With the pictures left out, transcribe exactly the lines from the one with "The image size" through the end of the data.
Source information Block Start
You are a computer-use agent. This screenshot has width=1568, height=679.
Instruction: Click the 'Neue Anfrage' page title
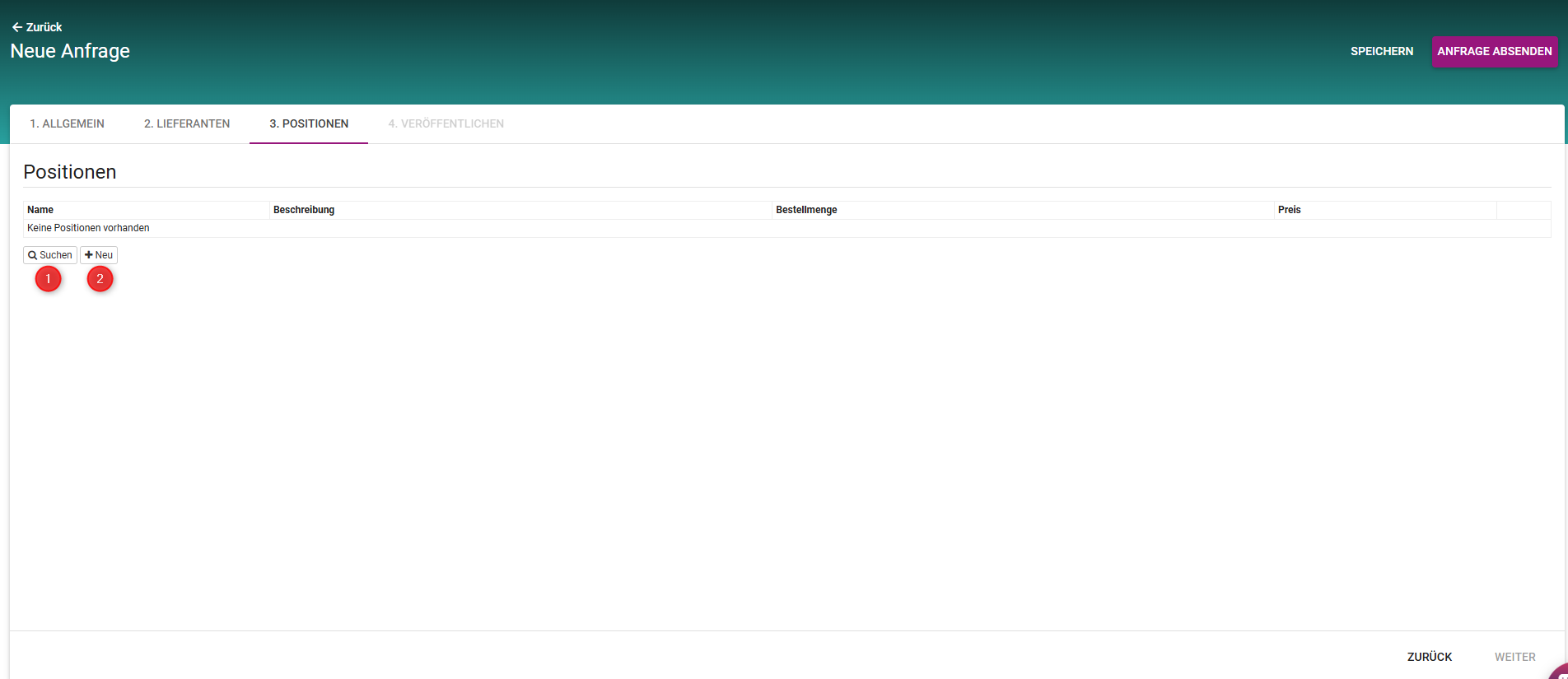pos(70,51)
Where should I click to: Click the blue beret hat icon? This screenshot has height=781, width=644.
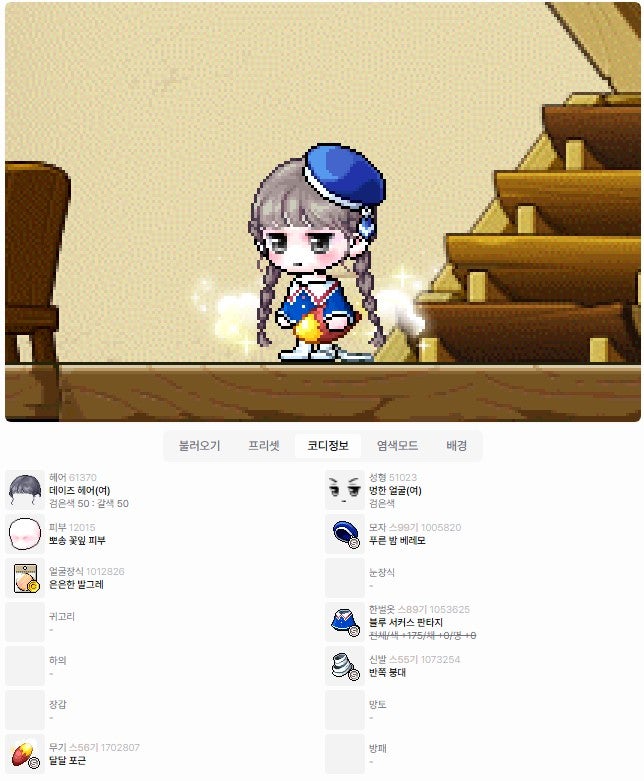pos(345,534)
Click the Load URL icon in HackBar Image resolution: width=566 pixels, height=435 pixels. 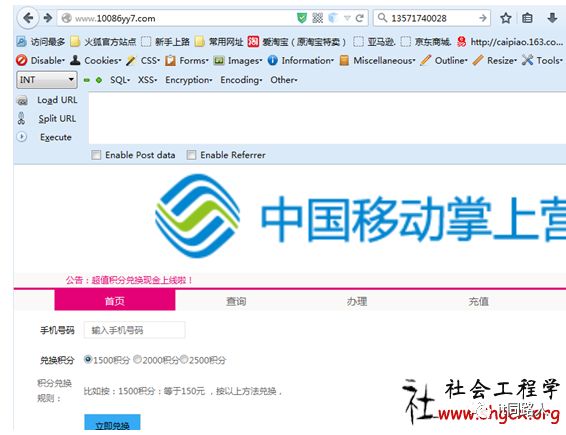pos(22,101)
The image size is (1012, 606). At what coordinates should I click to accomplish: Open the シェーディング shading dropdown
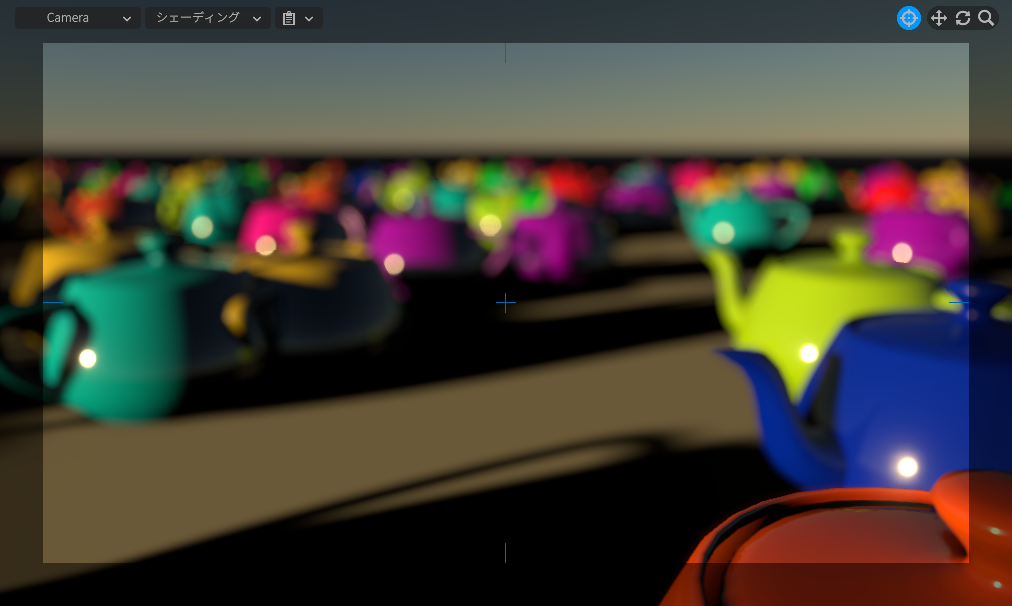208,18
Source information Block End
Task result:
The image size is (1012, 606). At what coordinates should I click to accomplish: Open the シェーディング shading dropdown
208,18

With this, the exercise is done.